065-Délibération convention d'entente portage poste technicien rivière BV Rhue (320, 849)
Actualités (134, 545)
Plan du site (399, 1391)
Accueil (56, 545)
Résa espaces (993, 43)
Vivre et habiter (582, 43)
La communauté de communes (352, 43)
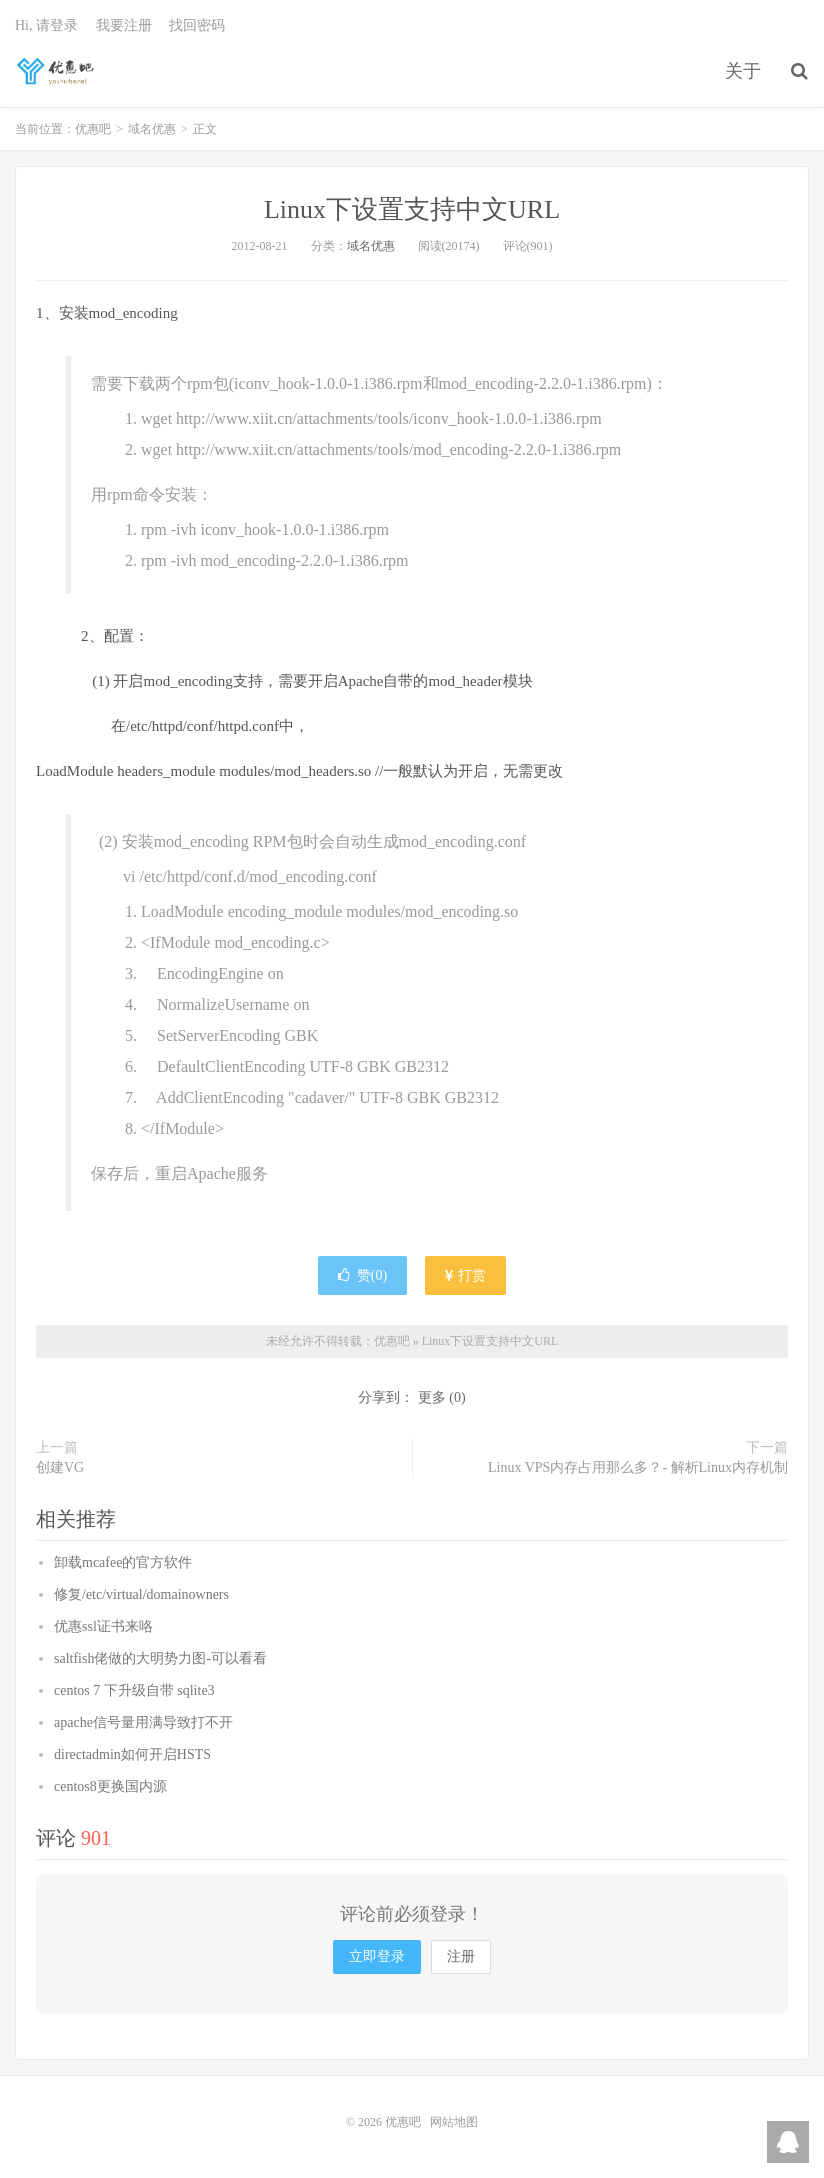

──────

— EXERCISE OBJECTIVE —
Find every line in the listing above that contains the string "Rhue" and copy each one.

— ANSWER IN FULL —
065-Délibération convention d'entente portage poste technicien rivière BV Rhue (320, 849)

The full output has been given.